宋昭仰头看着天空的一轮明月,再有十几日便过年了,祭天大殿若不能赦免父亲,便只能等到宫中大宴……陛下那里已经行不通,太子那里……
如今,太子身世扑朔迷离,自身都难保,还能为父亲力挽狂澜吗?
宋昭心中一动:事涉机密,萧钺应该还不知此事,祭天大典又委以重任……若她为那个被强占身份的皇子,怎么甘心鸠占鹊巢这么多年,必然会想办令太子失信于人前。
会不会在大典上动手?然后假托神明之手,令太子祭天时失仪,这样能一击即中,将太子踩在泥潭里!
什么天命,什么仁德,还不是一个鱼目混珠的乡野小子!萧钺就会从万人敬仰中,众目睽睽之下跌落神坛!
不好!宋昭的身子微微发抖。这样一来,那父亲当年护送太子进宫之事,不就成了众矢之的?将混淆皇室血脉的罪责,悉数推到父亲身上……
能证明萧钺身份的唯有父亲,若父亲死了……兵部的大牢应是安全的吧?
“京墨,”宋昭吩咐道:“你去太子府看一看,这个时间,太子应该出宫回府了。”
京墨应声而去。
宋昭只期望她预想的事情不会发生,还是尽快提醒萧钺才是。
一个时辰后,京墨脸上挂了彩,垂头丧气地回来了。
“属下办事不力,还请世子责罚。

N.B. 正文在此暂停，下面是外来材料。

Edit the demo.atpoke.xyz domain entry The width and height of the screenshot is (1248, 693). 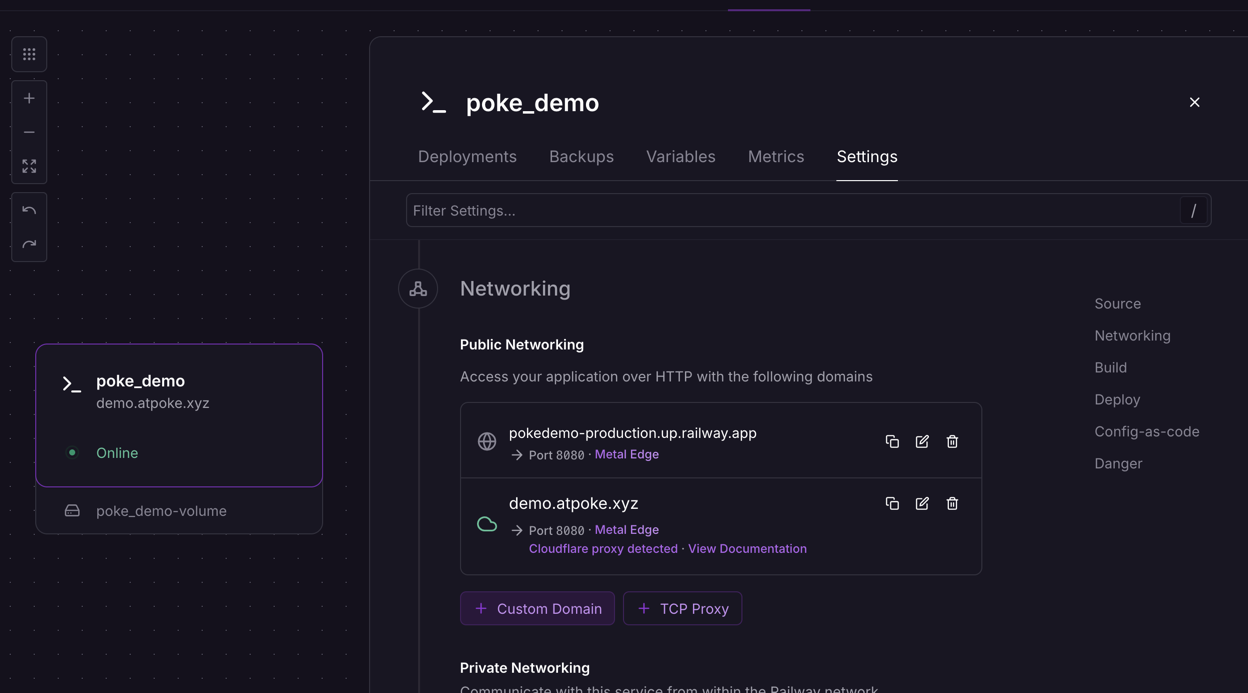pos(922,504)
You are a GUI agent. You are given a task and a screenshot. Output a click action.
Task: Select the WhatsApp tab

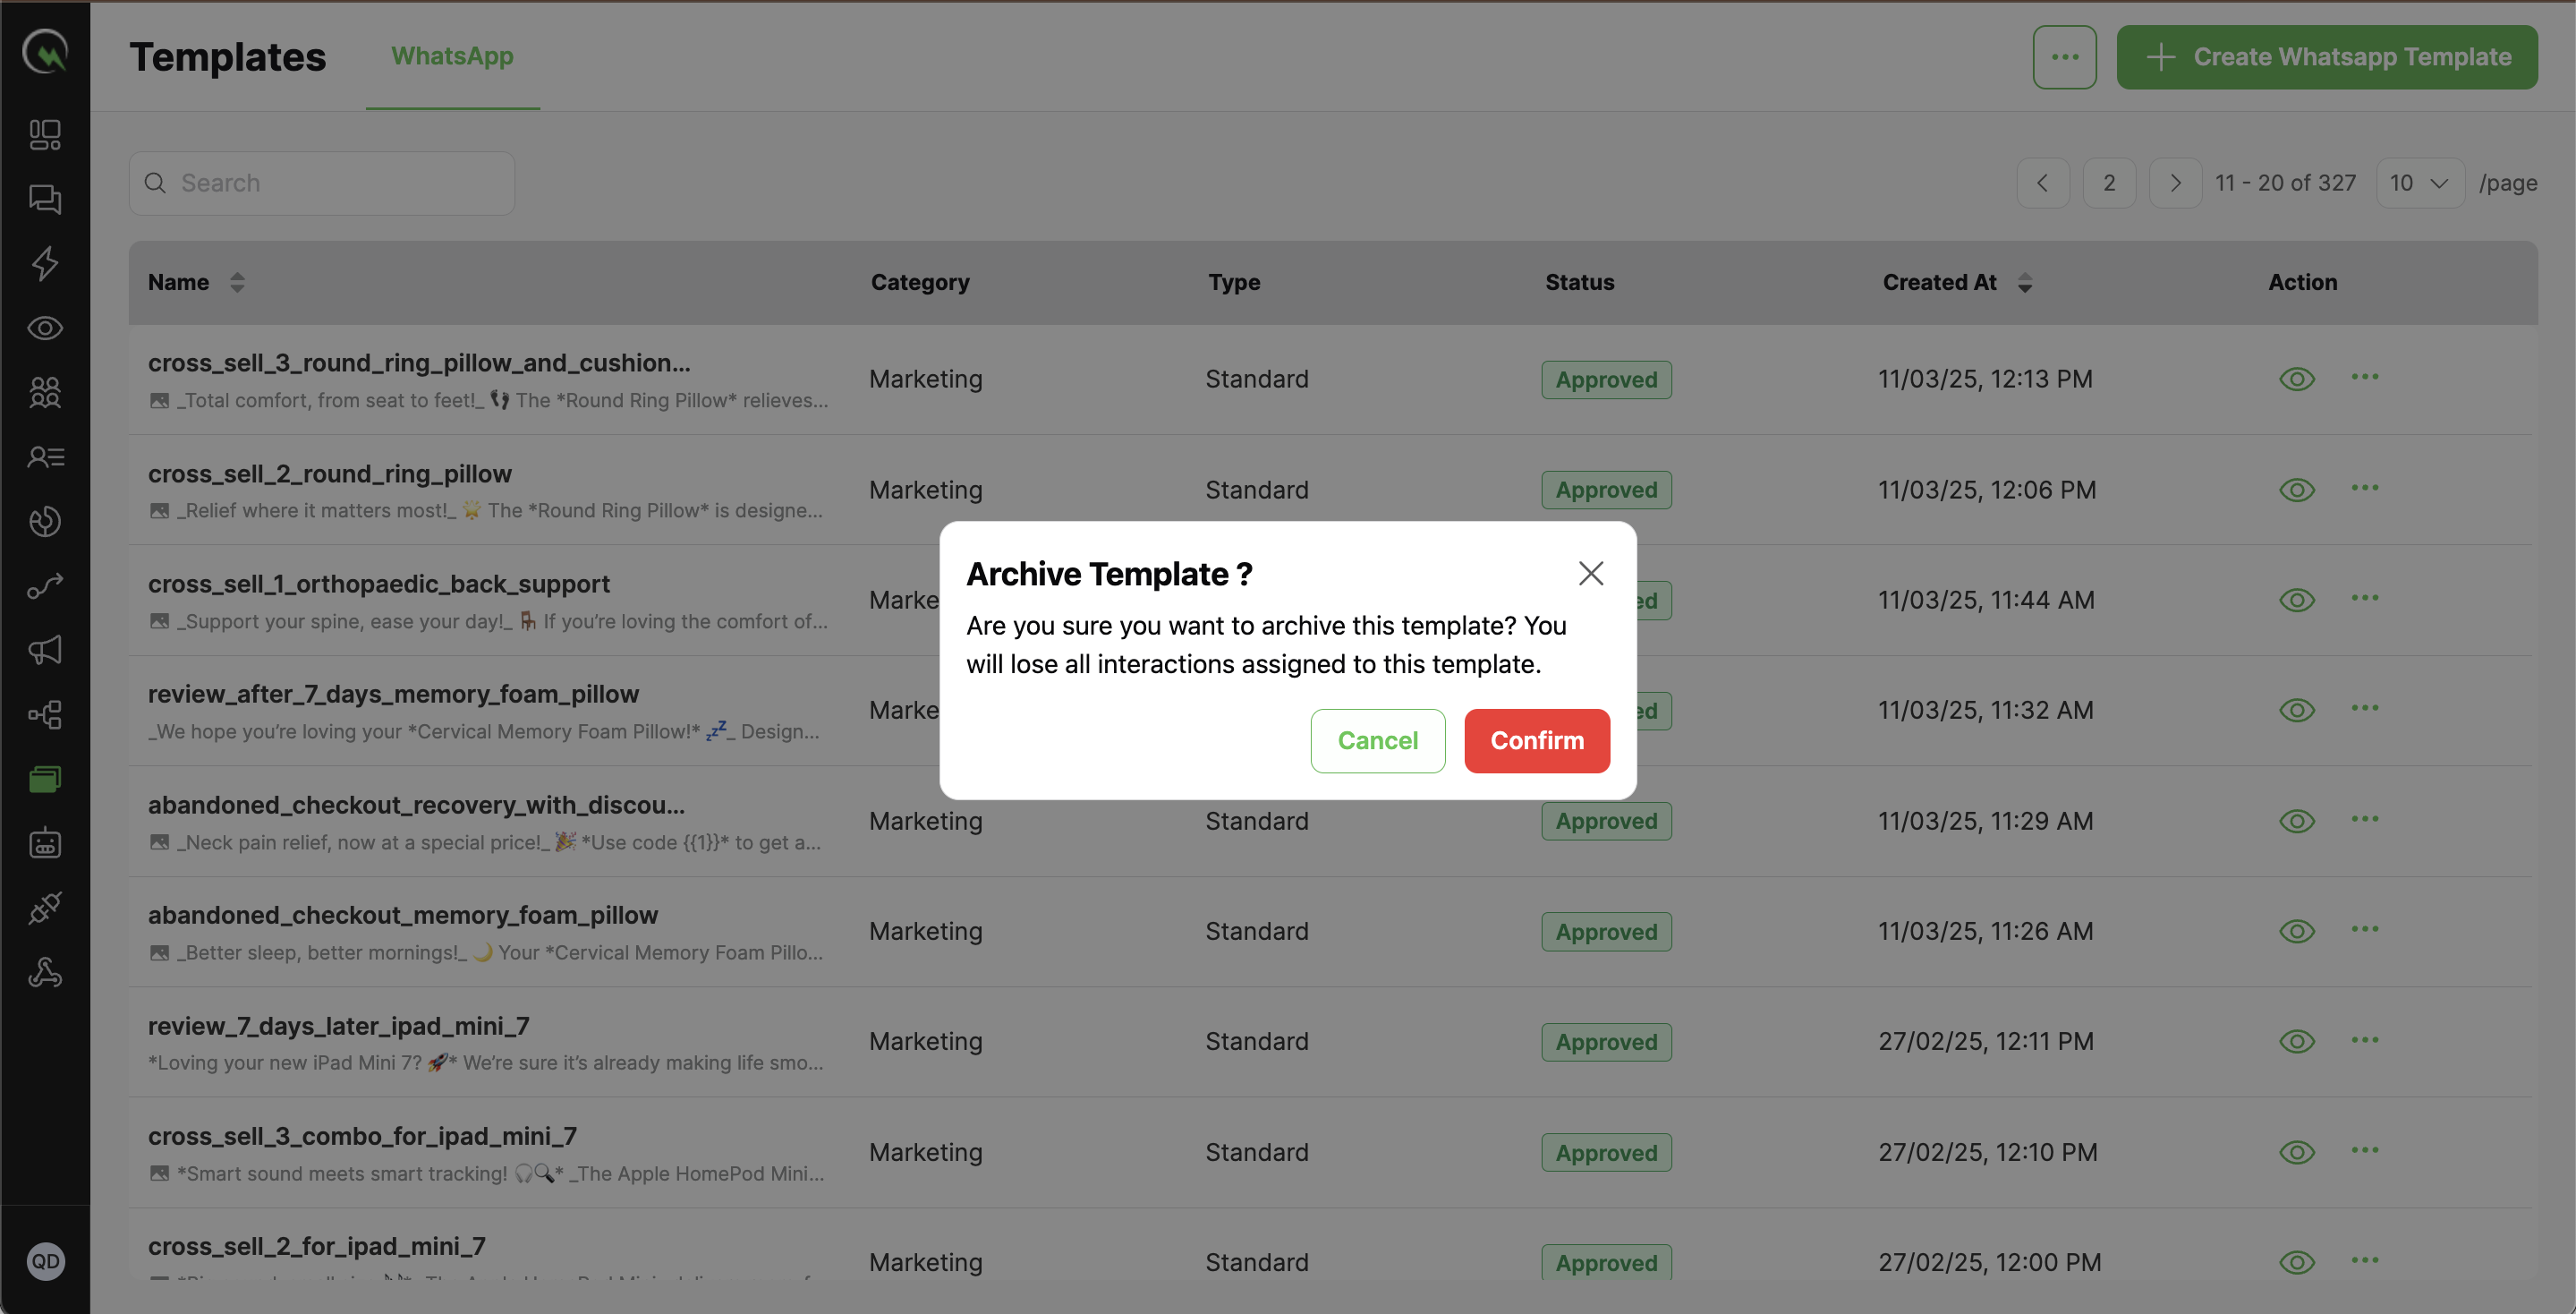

”
宋昭惊道:“你这伤是怎么来的?和太子府的护卫动手了?”
京墨满脸愤懑:“是那个索江!属下刚到太子府就被他发现了……是他先动的手,属下只好应战!”
茯苓气道:“谁让你去跟他打架了?太子回府了吗?”
京墨摇了摇头,“太子不在府上,索江说以后太子暂住东宫,让我们别再……痴心妄想。属下是真的生气,索江凭什么那么嚣张,屠戮了我们五十七条人命,我还没有找他算账,他倒先动起了手。”

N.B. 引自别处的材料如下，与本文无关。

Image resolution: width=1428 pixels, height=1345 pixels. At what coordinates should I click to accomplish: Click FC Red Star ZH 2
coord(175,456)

茯苓打开药箱,取出药粉撒在京墨伤口处,又细细抹匀,嘴里不住地嗔怪:“你同他计较什么劲,他可是太子影卫……”
京墨心有不甘地反驳:“影卫怎么了,虽然我武功不及他,可我也不能认怂,给咱们世子丢脸!”
“一脸伤,就不丢脸了?”茯苓瞪大了眼睛。
“反正不能让他小瞧了咱们侯府!不过,”京墨转头望向宋昭,“交手的时候,索江说流萤谷的大火,和五十七条性命不是他们所为。
”
“索江说,那日他同太子率先返回流萤谷,是想等世子一起回城的。可回去时,别院的人全部殒命,没有留下一个活口,太子怕再待下去,对世子不利,便先一步回了京。”
“不是他们所为?”茯苓压低声音,难以置信的样子,“难道不是太子怕身份暴露,将人灭口的吗?”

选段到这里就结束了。